I think the reason XCOM works is that – and I think there are ways to even improve this – they’re very symbiotic. They don’t exist in isolation of the other, even though to some extent a lot of the things you’re doing my seem like it, you really are always thinking about ‘okay, what benefit is this?’.
Like some buildings only have a strategy benefit, but a lot of them have, like, you need to link them to combat somehow. They rely on the resources you get from combat, or – for example – the Foundry will give you upgraded combat items and so you really try and have the Officer’s Training School and all these things that sort of really reward you.
The things that reward you in one of those games will fuel the fun of the other game and so that keeps you bouncing back and forth between them at pretty good clip. And keeping the experience pretty short, too, like you don’t want the player to spend hours on one of those games and not the other because then you’re going to come back there and be like ‘what the hell was I doing out here’.
So, that was the thing that really made me nervous. Because you can’t really test those systems until the game’s almost done, and then you need to make sure that the balance is right between the two. Luckily it seems like it worked out okay.

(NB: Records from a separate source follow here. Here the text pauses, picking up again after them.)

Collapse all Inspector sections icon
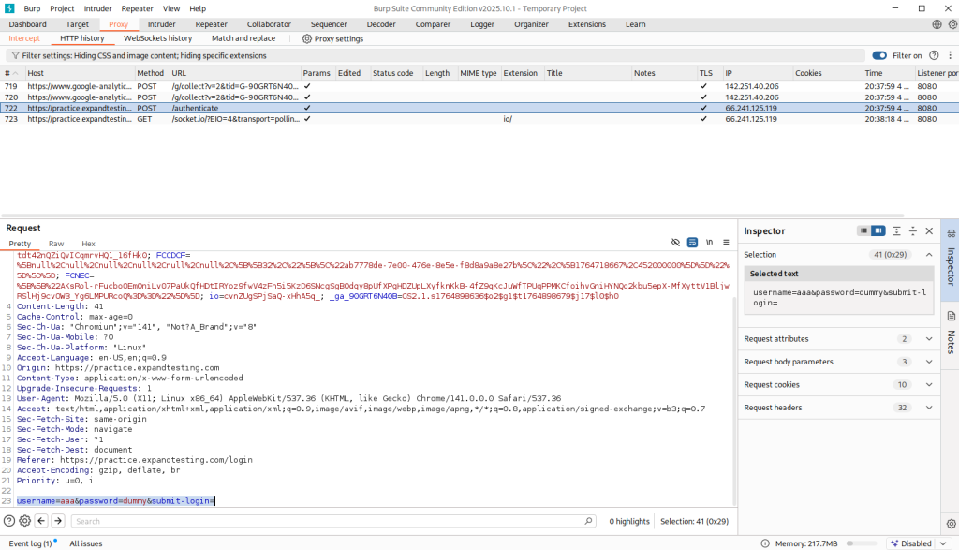This screenshot has width=959, height=550. tap(912, 231)
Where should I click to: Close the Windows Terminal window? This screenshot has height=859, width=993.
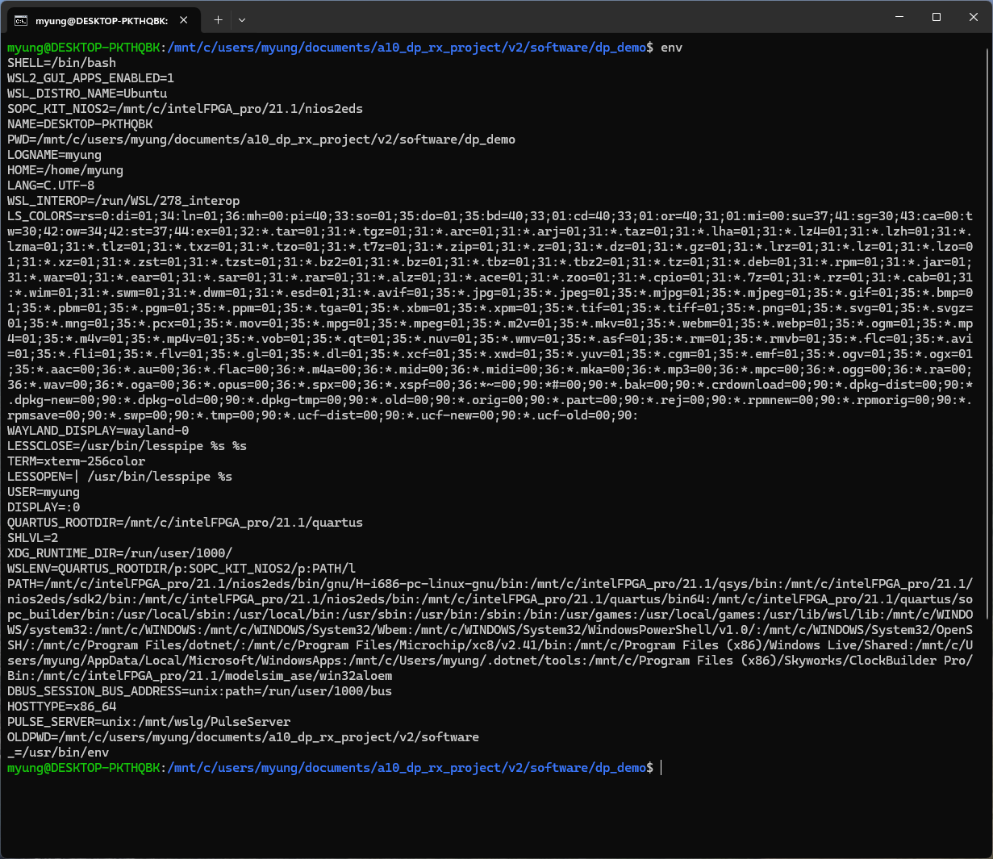[x=974, y=17]
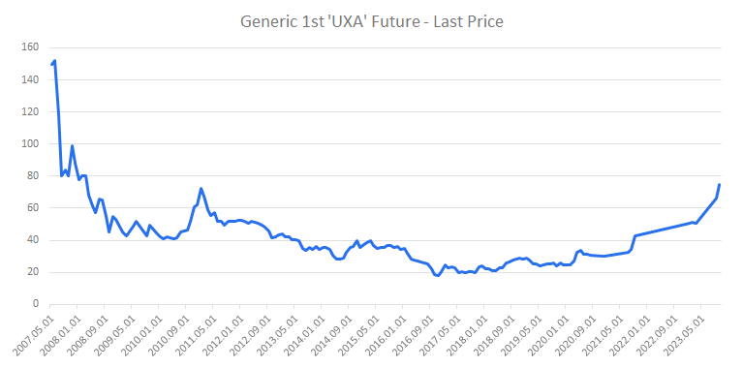Click the 80 y-axis value label
The image size is (743, 368).
[32, 175]

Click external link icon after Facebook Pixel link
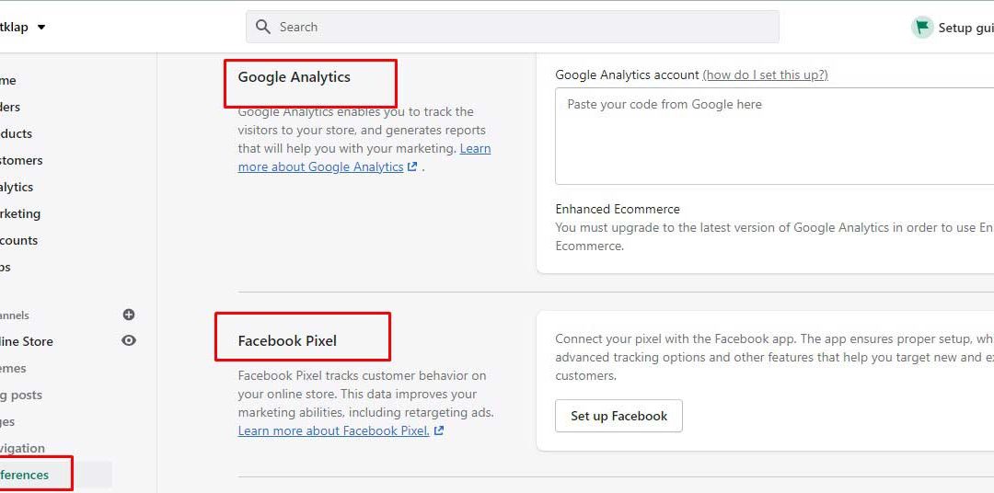(439, 430)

So, one last question which isn’t really XCOM related. Firaxis has done a fantastic job of making a strategy game work on consoles, will we ever see these lessons carried over to Civilization? Will we ever see Civ on consoles?
Ah, that’s interesting. I dunno, and I’m saying this truly. This is a hypothetical question and this is a totally hypothetical answer – I can say for sure it’s not something we’ve discussed. So, just shooting from the hip here, now I worked on Civ Rev, right?

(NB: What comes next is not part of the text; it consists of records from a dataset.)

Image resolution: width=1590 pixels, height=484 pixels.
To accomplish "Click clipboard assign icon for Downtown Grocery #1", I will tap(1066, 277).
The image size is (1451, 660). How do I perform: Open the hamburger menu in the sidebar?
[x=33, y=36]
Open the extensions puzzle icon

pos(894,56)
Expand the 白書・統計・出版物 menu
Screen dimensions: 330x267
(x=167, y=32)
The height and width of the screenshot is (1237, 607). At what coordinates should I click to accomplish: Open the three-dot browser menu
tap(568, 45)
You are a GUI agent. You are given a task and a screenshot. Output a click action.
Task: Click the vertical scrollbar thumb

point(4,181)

So, and again that was a Sid project, but that was very different, right? What we set out to do with Civ Rev was to make a much faster and simpler Civ game, and boil Civ down to the very smallest essence and make a game that basically lasted three hours.
I think the tricky part – and I think this is the big difference – XCOM is a strategy game, but the real thing it has going for it, especially in terms of consoles, is that it’s not abstract.
There’s very little abstraction. The GeoScape is an abstraction, but nothing else is really an abstraction. So when you go into combat and you see your actual soldiers, and you go back to base and you building rooms in an actual base.
And when you go to build a gun, you’re building one gun. And so the fact that you don’t have any abstractions means your UI can be simpler, you don’t have to represent as much in an abstract manner. I think the challenge with Civ is that there is a fair amount of abstraction.
There has to be, there simply must be because the game is about the sweep of time, but in XCOM time actually passes in real-time, right? And so I think that allows you to get away with an awful lot, UI-wise and presentation-wise.
That would be a very big challenge to make a real full-blown Civ game on consoles.